::: 抜粋 :::
「ミシャサッカー」は死なず 北海道コンサドーレ札幌は最下位からの巻き返しに自信あり
北海道コンサドーレ札幌がJ1第7節終了時で最下位と苦しんでいる。ミハイロ・ペトロヴィッチ監督が就任して今季で7シーズン目。攻撃的なサッカーでJ1を戦い続けてきたが、選手の入れ替えも多く、ついに限界かとの声も囁かれてきた。ところが、現場は巻き返しに自信たっぷりなのだ。選手の声を聞いた。 【写真】元NMB48&北海道コンサドーレ札幌サポ 堀詩音さんフォトギャラリー 【第7節でようやく今季初勝利】 4月6日のJ1第7節、札幌ドームで行なわれたガンバ大阪との一戦で、北海道コンサドーレ札幌は、ようやく今季のリーグ戦初勝利を挙げた。 福岡でのアビスパ福岡との開幕戦を0-0で引き分けて無難なスタートを切ったものの、その後、"1勝"を掴み取るまで思わぬ苦戦を強いられた。第2節、アウェーでサガン鳥栖に4失点の完封負けを喫したあと、浦和レッズ、町田ゼルビアとのホーム2連戦は、ともに1点差の惜敗。第5節、アウェーのヴィッセル神戸戦では6失点で完敗した。 仕切り直しのような格好で迎えたホームの名古屋グランパス戦でも終了間際に失点してゲームをひっくり返され、第2節から5連敗。順位も最下位となった。 「まだ見たことのない景色」を合言葉に、コンサドーレはここ数シーズン、クラブとしてのさらなる飛躍を目指し、筆者の目からは着実にその頂きに近づきつつある感触を得ていた。しかし、今季はなかなか勝ち点を積み重ねられないばかりか、連敗続き。最下位に甘んじているという現状に、かつてJ1とJ2を行き来していた当時の景色を思い浮かべたサポーターも少なくなかったのではないだろうか。
::: 記録情報 :::
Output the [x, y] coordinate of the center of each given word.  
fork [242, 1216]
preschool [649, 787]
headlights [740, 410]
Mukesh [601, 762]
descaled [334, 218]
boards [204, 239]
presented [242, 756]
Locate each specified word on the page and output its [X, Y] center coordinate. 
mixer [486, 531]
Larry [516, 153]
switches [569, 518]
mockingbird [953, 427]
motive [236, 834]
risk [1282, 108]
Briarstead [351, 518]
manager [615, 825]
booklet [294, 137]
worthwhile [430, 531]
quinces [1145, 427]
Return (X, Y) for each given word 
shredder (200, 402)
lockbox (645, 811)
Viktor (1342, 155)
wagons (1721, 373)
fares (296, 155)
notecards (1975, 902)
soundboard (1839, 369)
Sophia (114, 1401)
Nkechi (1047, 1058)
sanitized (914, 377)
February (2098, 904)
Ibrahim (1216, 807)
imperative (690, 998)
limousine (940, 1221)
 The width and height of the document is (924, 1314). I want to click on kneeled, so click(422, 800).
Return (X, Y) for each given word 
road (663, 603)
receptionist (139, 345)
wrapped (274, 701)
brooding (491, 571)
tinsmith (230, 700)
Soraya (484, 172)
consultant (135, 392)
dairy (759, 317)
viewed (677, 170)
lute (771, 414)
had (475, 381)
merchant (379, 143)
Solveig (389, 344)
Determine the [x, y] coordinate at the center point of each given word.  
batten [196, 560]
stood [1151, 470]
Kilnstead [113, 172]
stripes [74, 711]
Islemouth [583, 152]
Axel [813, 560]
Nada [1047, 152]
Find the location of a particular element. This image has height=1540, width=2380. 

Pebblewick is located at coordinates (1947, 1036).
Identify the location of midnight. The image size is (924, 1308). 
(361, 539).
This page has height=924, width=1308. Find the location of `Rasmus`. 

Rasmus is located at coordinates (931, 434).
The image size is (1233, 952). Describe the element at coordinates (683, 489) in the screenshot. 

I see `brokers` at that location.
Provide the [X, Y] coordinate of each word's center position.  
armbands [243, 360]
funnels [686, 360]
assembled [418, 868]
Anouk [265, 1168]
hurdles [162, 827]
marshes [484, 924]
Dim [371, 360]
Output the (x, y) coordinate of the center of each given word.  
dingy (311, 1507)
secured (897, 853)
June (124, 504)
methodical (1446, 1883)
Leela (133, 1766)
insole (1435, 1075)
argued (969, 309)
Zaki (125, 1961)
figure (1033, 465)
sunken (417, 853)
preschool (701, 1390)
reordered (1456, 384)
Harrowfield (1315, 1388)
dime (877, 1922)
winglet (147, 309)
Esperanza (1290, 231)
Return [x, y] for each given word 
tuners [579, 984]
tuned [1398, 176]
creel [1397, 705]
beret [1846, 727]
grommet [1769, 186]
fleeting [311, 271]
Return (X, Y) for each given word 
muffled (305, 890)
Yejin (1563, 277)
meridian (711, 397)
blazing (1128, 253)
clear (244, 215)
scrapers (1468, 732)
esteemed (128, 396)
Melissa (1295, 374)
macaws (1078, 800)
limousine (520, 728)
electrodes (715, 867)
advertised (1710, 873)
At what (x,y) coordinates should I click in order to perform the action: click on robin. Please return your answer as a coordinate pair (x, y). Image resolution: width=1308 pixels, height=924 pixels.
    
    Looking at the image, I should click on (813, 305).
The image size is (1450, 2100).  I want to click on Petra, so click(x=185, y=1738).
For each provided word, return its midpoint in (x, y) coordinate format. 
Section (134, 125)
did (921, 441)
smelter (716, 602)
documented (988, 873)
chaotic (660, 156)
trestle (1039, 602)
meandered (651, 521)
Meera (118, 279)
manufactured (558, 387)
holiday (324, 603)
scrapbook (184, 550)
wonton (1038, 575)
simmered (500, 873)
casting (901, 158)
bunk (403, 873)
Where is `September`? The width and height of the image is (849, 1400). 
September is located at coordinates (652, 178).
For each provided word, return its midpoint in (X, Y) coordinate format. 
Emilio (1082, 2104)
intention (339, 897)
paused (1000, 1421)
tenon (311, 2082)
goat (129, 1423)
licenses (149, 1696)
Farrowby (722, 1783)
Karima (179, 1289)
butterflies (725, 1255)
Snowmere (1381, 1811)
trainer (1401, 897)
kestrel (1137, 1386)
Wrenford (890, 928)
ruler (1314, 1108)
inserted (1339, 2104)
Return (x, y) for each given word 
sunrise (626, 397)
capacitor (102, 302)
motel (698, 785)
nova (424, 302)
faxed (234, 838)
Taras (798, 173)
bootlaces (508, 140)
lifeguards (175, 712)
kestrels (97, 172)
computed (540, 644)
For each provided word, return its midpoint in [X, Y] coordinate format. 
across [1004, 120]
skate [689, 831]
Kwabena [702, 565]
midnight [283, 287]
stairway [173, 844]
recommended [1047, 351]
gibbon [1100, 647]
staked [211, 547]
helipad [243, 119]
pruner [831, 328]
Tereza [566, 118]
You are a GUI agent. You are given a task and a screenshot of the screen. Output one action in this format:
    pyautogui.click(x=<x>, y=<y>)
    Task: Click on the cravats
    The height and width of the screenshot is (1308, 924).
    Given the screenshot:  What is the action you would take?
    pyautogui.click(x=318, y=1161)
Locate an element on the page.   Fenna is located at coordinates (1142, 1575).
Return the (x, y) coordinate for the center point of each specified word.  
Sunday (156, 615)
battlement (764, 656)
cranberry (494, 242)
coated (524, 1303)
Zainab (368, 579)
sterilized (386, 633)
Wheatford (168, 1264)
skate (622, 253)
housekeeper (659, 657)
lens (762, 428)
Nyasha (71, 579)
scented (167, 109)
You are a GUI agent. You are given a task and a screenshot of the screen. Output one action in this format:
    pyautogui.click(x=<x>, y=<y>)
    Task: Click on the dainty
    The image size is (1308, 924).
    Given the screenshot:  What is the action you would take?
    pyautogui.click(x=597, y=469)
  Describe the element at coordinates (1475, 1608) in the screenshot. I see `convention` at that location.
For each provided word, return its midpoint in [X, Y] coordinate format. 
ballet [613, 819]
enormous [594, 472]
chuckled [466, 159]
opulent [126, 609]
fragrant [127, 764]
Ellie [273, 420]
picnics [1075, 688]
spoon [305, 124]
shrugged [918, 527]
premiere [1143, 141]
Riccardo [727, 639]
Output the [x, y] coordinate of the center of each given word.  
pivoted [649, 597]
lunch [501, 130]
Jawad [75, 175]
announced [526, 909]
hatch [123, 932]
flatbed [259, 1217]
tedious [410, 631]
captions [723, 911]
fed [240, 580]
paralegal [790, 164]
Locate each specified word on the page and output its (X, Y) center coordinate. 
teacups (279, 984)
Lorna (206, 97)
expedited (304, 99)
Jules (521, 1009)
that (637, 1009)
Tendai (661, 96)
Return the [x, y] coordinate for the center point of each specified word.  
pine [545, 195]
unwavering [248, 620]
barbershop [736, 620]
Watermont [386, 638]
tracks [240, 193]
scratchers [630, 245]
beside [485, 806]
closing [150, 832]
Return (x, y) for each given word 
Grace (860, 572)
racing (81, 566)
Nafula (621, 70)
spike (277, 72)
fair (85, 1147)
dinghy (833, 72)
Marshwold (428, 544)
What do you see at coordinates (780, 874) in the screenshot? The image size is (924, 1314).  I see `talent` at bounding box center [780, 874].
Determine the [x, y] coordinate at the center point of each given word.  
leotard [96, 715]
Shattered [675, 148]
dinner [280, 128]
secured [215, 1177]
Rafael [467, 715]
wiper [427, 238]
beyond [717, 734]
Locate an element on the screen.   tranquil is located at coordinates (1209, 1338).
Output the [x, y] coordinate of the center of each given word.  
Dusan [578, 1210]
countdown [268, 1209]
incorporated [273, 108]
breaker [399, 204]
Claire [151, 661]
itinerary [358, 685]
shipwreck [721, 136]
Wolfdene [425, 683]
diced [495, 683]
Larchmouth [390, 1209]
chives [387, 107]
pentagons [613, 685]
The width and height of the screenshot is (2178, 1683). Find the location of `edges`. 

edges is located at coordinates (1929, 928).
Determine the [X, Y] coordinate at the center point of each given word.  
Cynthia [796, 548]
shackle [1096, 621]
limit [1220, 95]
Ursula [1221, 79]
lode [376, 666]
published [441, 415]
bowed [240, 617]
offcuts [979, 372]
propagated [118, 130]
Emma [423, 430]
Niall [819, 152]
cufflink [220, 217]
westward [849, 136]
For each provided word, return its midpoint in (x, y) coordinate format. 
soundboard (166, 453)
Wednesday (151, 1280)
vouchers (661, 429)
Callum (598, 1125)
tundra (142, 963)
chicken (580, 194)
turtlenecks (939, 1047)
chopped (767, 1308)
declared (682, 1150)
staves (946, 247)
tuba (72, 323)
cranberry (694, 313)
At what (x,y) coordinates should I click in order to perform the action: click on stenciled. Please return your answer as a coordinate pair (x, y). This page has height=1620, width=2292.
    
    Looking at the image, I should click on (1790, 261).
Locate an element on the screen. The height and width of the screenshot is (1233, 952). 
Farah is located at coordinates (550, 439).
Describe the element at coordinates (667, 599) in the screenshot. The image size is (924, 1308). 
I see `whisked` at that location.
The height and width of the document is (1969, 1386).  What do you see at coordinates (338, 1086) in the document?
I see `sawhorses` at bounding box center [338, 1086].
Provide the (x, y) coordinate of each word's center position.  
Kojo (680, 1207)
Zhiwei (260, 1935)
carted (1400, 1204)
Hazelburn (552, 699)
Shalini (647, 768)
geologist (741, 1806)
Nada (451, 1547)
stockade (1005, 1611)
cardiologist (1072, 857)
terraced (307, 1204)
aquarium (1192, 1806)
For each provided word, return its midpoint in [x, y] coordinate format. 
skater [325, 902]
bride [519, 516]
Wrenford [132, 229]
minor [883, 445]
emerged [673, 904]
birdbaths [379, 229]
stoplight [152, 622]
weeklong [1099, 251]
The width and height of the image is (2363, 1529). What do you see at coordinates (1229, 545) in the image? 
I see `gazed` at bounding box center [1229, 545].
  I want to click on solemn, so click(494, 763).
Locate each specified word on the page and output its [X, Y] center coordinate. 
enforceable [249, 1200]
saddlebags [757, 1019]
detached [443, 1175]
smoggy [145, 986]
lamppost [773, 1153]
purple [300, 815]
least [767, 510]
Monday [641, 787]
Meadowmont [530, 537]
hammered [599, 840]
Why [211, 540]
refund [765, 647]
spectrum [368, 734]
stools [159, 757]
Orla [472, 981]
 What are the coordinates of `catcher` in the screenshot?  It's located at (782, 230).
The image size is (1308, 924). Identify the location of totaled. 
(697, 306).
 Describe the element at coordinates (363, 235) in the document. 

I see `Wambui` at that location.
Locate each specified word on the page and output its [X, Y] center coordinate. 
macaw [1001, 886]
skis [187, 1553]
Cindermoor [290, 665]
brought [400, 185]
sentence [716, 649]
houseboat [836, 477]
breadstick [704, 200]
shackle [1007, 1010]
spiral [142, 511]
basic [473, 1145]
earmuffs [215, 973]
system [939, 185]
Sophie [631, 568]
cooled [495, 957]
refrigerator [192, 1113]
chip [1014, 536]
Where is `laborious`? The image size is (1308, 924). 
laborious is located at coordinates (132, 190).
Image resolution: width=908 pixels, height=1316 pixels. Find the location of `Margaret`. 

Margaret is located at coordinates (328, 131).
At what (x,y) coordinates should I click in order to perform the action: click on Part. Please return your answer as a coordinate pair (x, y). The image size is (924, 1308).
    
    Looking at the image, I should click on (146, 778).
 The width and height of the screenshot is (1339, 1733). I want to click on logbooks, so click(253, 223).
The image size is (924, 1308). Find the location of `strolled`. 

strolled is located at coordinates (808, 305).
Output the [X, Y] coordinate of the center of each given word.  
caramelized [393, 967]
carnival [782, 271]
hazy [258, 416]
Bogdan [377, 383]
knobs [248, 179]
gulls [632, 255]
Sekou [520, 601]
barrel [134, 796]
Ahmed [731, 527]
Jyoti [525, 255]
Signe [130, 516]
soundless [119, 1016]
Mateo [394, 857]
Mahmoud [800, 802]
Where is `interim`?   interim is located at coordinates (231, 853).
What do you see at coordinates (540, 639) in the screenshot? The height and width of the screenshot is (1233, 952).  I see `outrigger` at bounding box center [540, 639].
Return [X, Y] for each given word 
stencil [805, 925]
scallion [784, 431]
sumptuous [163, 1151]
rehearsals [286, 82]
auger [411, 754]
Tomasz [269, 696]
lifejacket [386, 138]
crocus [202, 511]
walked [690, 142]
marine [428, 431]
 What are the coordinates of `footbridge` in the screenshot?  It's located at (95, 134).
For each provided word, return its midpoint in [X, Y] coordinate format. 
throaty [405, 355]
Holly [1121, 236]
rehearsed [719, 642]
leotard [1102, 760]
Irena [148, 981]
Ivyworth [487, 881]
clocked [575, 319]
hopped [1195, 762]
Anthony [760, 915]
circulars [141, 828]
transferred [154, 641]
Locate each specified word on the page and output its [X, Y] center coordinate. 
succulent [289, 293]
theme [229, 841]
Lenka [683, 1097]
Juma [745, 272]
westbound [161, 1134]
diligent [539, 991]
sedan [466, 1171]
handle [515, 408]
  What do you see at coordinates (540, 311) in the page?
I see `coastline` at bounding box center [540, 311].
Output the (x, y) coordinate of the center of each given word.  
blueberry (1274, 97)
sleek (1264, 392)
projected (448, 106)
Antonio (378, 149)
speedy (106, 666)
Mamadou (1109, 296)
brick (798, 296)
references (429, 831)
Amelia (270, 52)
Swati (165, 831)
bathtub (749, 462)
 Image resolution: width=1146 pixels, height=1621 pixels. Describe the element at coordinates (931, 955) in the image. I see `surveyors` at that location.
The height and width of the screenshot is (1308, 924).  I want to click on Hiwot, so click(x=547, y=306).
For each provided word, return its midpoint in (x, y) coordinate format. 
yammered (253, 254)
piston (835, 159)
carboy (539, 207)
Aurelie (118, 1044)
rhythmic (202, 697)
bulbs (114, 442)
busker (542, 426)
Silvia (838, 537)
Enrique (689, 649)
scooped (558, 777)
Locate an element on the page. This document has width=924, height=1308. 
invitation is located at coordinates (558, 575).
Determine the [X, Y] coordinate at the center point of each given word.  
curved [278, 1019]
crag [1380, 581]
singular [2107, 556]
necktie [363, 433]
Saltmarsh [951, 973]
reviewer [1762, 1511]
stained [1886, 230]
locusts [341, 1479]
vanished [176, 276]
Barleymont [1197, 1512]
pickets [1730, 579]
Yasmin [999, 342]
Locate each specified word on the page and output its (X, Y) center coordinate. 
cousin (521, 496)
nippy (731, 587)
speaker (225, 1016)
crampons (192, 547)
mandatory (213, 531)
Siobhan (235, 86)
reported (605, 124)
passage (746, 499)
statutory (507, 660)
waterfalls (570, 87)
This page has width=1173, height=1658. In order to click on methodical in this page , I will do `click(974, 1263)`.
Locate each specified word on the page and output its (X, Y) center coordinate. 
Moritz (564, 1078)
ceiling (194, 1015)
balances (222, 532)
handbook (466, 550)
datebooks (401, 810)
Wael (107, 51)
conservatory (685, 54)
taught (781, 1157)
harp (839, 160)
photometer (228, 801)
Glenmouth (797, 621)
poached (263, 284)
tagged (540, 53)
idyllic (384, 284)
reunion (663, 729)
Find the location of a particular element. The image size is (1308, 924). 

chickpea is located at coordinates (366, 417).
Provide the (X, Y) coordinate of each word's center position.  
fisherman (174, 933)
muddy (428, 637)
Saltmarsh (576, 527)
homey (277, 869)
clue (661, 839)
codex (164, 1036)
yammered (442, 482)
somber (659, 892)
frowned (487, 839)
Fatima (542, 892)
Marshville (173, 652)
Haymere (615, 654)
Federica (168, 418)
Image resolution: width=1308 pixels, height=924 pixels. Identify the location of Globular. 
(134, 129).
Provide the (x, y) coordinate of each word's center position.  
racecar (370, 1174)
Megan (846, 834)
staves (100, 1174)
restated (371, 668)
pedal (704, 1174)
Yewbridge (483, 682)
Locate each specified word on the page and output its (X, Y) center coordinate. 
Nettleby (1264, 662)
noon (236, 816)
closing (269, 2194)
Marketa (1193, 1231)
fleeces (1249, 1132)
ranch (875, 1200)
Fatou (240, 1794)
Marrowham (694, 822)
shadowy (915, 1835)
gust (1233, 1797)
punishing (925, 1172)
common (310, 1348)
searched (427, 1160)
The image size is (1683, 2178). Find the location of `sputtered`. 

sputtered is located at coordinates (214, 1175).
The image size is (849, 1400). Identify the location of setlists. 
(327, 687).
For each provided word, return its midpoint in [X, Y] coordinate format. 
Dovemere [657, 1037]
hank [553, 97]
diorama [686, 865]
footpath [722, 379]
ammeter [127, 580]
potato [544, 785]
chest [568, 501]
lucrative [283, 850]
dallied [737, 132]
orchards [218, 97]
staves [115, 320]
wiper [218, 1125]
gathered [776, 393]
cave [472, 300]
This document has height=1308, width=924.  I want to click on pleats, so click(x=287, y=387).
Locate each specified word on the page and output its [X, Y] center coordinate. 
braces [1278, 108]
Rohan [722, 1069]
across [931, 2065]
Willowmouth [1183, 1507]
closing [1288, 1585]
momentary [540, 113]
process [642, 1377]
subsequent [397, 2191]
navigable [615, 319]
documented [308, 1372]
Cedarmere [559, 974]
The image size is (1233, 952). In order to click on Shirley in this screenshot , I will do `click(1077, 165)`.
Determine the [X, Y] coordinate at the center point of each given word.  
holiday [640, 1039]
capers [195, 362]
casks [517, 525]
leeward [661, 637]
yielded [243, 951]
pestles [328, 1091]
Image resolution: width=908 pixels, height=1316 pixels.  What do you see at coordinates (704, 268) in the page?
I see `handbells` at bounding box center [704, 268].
:::
• **必要な作業**:
1. コンサドーレ札幌の記事によると、札幌が今季のリーグ戦で初勝利を挙げた相手はどのクラブですか。
2. コンサドーレ札幌の記事を、最後の文に続けて書き進めてください。

• **最終回答**:
1. ガンバ大阪です。

2.
【最下位にいるようなチームではない】 勝負の世界である。結果が出なければ、当然のことながらさまざまな意見が飛び交う。そこでクローズアップされたのが、かねてから疑問を呈されていたコンサドーレの攻撃的な戦術である。 ミハイロ・ペトロヴィッチ監督の就任とともに2018年シーズンからコンサドーレにもたらされた攻撃的な手法は、氏がサンフレッチェ広島の監督時代(2006年~2011年)に確立した革新的な戦術。監督の愛称"ミシャ"を取って「ミシャサッカー」と呼ばれ、日本サッカー界に広く知れ渡っている。 だが、かつてJリーグで猛威をふるった攻撃的な戦術ではあったものの、実のところ「今は昔」とばかりに浦和レッズの監督を退いた2017年ごろからは、限界論が囁かれ始めていた。 今回、連敗を受けて再び限界論が頭をもたげ、ネット上を漂うようになってきたのだが、現場はそんな風評など、どこ吹く風だ。G大阪戦で決勝ゴールを決めて、今季初勝利の立役者となった宮澤裕樹は、試合後のヒーローインタビューで力強く言い放った。 「こんなところ(最下位)にいるようなチームではない」 宮澤だけではない。その宮澤から今季、主将を引き継いだ荒野拓馬もこう言う。 「ひとつ勝ったことで、正直、ホッとしたところはありました。開幕してしばらくは、 実は、まったく自分たちの形が見えなかったんですよね。こういう試合の流れのときには、こういうことが起きるって予測してポジションを取ったりするんですけど、コンビネーションが取れなくて、ビルドアップの段階から後手に回っていました。 たとえば、中盤でボールを受けてターンをした時、出したいスペースに人が動き出していないとか、何もかもタイミングが合わずにうまくいきませんでした。やるべきことができないと、こういった結果(連敗)になるのだろうとあらためて思いました。 ヴィッセルに6点やられて、なんか吹っきれましたよね。シンプルにミシャサッカーの3原則、"走る""戦う""規律を守る"の3つをしっかりやろうと確認し合いました。まずは動いて、詰まっているような状況に陥ったら、前線のターゲットに当てようとか、裏のスペースを突こうとか。チームとしての形が見え始めてきたのは、その次の名古屋戦あたりからですね。やるべきことができたならば、最下位にいるようなチームではないと信じています」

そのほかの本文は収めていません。